Traditionally an a priori armchair enterprisecharacterized most vividly by René Descartes, whose famous thought experiments were conjured while reclining before the fire in his dressing gownsome philosophers now freely use empirical research. It is no longer unusual for philosophers to draw upon literature from cognitive sciences including psychology, neuroscience, linguistics, artificial intelligence, and anthropology. This robust interdisciplinary engagement, coupled with a recent explosion of interest in brain and consciousness research, means that philosophy of mind is one of the most active areas in contemporary philosophy. This entry begins with a brief historical overview of philosophical approaches to mind, then looks at how contemporary philosophers of mind have refocused on questions about subjectivity and identity.

Classical Questions

Thinking philosophically about the mind is by no means an exclusively modern enterprise. Descartes is considered to be the father of modern philosophy of mind. Yet the mind had surely been an object of philosophical interest long before Descartes. Such ancient Greek thinkers as Plato and Aristotle had much to say about the nature of the mind and mental activity; they offer views on perception, memory, and representation. Classical Indian sources such as the Advaita Vedanta school of philosophy and the Buddhist Abhidharma tradition developed rich typologies of mental phenomena, programs for cultivating elevated mental states and self-discipline, and sophisticated attempts to explain how the mind fits into the causal structure of the physical universe. This latter metaphysical concern gives rise to one of the perennial problems of philosophy of mind, East and West: the mind-body problem. The mind-body problem concerns the issue of how best to characterize the nature of the mind-body relation. In his Phaedo, Plato speaks to this problem by arguing for a kind of dualism: that the mind or soul of the individual is substantially distinct from the body because the former is immaterial and eternal but the latter has neither of these properties.
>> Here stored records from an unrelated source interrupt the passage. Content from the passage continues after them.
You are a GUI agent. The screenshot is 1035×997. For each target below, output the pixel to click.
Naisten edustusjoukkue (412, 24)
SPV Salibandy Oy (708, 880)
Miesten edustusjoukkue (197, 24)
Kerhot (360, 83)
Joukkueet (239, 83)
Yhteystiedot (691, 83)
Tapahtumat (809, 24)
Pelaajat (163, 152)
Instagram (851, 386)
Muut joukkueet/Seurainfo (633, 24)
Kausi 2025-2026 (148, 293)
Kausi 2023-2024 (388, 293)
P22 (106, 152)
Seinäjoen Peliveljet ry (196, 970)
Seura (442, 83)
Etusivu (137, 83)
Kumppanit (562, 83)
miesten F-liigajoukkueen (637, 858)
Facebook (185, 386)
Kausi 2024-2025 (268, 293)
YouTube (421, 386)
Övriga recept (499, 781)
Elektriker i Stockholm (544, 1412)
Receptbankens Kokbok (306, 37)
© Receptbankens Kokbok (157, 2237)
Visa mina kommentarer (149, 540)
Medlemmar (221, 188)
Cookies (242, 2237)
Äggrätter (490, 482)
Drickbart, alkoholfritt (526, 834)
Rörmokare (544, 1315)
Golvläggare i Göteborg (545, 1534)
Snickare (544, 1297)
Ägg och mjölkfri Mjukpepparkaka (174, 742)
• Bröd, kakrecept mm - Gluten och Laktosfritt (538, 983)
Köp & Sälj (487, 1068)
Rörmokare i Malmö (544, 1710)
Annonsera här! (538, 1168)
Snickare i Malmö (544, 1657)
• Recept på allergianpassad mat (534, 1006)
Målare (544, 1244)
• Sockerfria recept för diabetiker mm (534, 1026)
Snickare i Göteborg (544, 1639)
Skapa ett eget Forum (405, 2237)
Two thousand years later, Descartes argued that mind and body thus have fundamentally distinct natures, which he labeled substance dualism, because physical substances (e.g., bodies) are essentially extended in space, and moreover, because mental phenomena (e.g., thoughts, images, memories, and representations) are substances essentially lacking extension in space. Descartes was clearly aware that minds are intimately linked to bodies and even posited the pineal gland as the seat of this union. Nevertheless, he insisted (following Plato) that the mind is not reducible to the body and that it can continue to exist after death. To be a human person, according to Descartes, is therefore to be a unique entity endowed with a dual nature consisting of both an extended material body and an unextended immaterial mind. Importantly, however, Descartes insisted (again, following Plato) that the essence of a human person is the mind, or consciousness; the body is peripheral to identity. This assumption has been a common one throughout the history of western philosophy.